The most telling aspect of Skinner's frustrations are the reactions and body language he expressed throughout the night. After a missed shot or a turnover, he often looked to the sky or said something to himself in anger and completely took himself out of the mindset of getting back into the play. A couple of times in the offensive zone, he missed a shot or pass, and then skated around in anger instead of sticking with it.
When asked about Skinner's struggles on Sunday, Krueger said that the coaching staff is working with the veteran winger to get him back to form, but the heavy-duty workload will be on Skinner himself to get back to the player he was back in the 2018-19 season when he was a top-offensive performer with 40 goals.
"For us, it's important, no matter your role, no matter your skill level, is that in general, you play within the principles," Krueger explained. "He's continuing to work on that together with the coaching staff. Once he lets that go and relaxes and trusts his instincts, he's going to give us what we need, which is scoring right through the lineup. ... It'll be important for Jeff to keep working hard. Our principles need to be the guideline, but within that framework, every player has the opportunity to let his genius express itself.
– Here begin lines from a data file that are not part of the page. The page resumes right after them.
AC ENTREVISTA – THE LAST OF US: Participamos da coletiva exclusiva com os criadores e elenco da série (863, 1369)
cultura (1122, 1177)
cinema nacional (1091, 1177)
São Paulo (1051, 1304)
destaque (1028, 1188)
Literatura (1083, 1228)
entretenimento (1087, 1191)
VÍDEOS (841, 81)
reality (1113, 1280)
For Jeff, that's usually in the danger zone in front of the other team's net. His linemates need to get him there, he needs to do the work to get himself there, and the goals will follow. It's always hard work before you get rewarded, and at the moment, he's working at it, he's communicating with [the coaches], and we're confident we'll be able to get Jeff in a good place here."
The Sabres will be off from practice on Monday before returning to the rink on Tuesday at 11 a.m. EST.
The next few days will be busy for action around the NHL:
The Sabres reportedly placed a total of four players on waivers on Sunday, as they are likely bound for the Amerks ahead of the start of their season on Friday, Feb. 5:
- G - Dustin Tokarski
- C - Steven Fogarty
- LW - C.J. Smith
- D - Brandon Davidson
It is not expected that any of these players are sticking around to be a part of the taxi squad.